In this prospective study of newly diagnosed patients with ALS, an abnormal TS and age were prognostic factors for survival time independent of sex, presence of bulbar symptoms or signs, baseline MPT (regarded as an estimation of vital capacity [11, 16]), time from symptom onset to diagnosis, and time to gastrostomy placement. Bulbar onset was also associated with a poor survival, as reported previously [6]. However, a weak TS was associated with a poor survival regardless of the site of ALS symptom onset. Furthermore, a reduced TS at presentation is of more prognostic value than the presence of bulbar symptoms or signs. Thus, this independent non-invasive prognostic variable might be useful to stratify patients in studies with survival as primary outcome [10]. Information concerning survival is essential to these patients. In addition, knowledge that the bulbar muscles are weak might prompt a multidisciplinary ALS team to consult a speech and language therapist and a dietician, in order to prevent problems due to dysphagia. In contrast, disease progression will probably be slower in patients with dysarthria but a relatively normal TS, which would give the patient and the team time to make plans.

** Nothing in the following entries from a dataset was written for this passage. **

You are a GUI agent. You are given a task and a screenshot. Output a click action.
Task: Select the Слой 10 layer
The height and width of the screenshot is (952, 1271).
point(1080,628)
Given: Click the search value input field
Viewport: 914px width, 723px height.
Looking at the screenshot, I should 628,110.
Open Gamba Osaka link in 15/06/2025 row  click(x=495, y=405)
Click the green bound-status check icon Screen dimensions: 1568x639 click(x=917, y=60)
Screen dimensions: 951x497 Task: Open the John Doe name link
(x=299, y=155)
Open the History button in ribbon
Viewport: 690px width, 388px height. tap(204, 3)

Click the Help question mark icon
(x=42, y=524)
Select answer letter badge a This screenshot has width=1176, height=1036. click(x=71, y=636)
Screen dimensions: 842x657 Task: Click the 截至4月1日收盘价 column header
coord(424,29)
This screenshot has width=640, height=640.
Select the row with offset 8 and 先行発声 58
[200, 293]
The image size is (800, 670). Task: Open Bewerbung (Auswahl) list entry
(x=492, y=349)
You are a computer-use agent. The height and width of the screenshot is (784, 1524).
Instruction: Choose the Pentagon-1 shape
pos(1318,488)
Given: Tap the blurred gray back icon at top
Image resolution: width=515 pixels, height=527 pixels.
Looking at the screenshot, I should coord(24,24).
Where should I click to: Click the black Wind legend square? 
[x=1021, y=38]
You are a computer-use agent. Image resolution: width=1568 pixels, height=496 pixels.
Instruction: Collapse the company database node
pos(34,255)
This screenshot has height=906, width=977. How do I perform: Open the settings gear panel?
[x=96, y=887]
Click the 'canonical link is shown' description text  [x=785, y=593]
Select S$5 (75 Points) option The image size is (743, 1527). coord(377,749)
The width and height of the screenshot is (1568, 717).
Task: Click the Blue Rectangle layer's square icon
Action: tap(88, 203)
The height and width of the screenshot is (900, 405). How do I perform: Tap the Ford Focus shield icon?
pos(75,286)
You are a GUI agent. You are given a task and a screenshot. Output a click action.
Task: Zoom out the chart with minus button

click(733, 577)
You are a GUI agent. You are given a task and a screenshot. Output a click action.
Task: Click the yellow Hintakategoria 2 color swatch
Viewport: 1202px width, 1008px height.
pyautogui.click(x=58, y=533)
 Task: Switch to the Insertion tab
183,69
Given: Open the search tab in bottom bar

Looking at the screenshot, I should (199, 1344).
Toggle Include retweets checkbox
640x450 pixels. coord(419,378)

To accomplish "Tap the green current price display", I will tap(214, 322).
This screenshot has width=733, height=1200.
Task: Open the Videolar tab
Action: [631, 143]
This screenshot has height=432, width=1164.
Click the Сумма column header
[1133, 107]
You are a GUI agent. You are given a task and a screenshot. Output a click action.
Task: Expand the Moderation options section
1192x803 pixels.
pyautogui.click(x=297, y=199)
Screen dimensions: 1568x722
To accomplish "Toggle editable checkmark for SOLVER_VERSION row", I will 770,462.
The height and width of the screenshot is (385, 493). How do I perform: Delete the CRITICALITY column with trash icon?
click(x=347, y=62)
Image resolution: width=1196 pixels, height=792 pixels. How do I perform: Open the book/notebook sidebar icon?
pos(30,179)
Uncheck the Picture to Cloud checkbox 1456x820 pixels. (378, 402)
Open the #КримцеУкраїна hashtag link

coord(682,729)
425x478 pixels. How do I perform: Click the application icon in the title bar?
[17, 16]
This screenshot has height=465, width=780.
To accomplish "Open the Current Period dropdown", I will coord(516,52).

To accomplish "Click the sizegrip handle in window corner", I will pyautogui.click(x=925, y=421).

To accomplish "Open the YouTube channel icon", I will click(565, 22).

The relatively poor survival of patients with an abnormal TS might be because these patients are more likely to develop dysphagia, which may give rise to malnutrition, aspiration, and pulmonary infections, or because an abnormal TS in patients with spinal onset might reflect a spreading pattern of LMN involvement, which is associated with a faster progression [14].

The median age (64 years), age range (20–80 years), and onset distribution in our study population were similar to those reported in large demographic studies of ALS. This may support the external validity of our findings [7, 11, 27]. However, the survival time was longer in our study than in population-based studies, which may be because our study was conducted in a tertiary care center [5]. In this study the percentage of women is higher than in most other studies. However, multivariable analyses with selection procedure for men and for women, separately, showed that, as expected, TS is of similar importance for the prediction of survival in men and in women. Note that TS is already corrected for sex and age.

The TS measurement device was made in our laboratory, and as it was carefully calibrated, we see no reason why results would be different with another calibrated device.

In conclusion, a decreased TS at the time of diagnosis is an important independent prognostic factor for survival in patients with ALS. Objective measurement of TS can be used to assess early bulbar involvement in clinical care.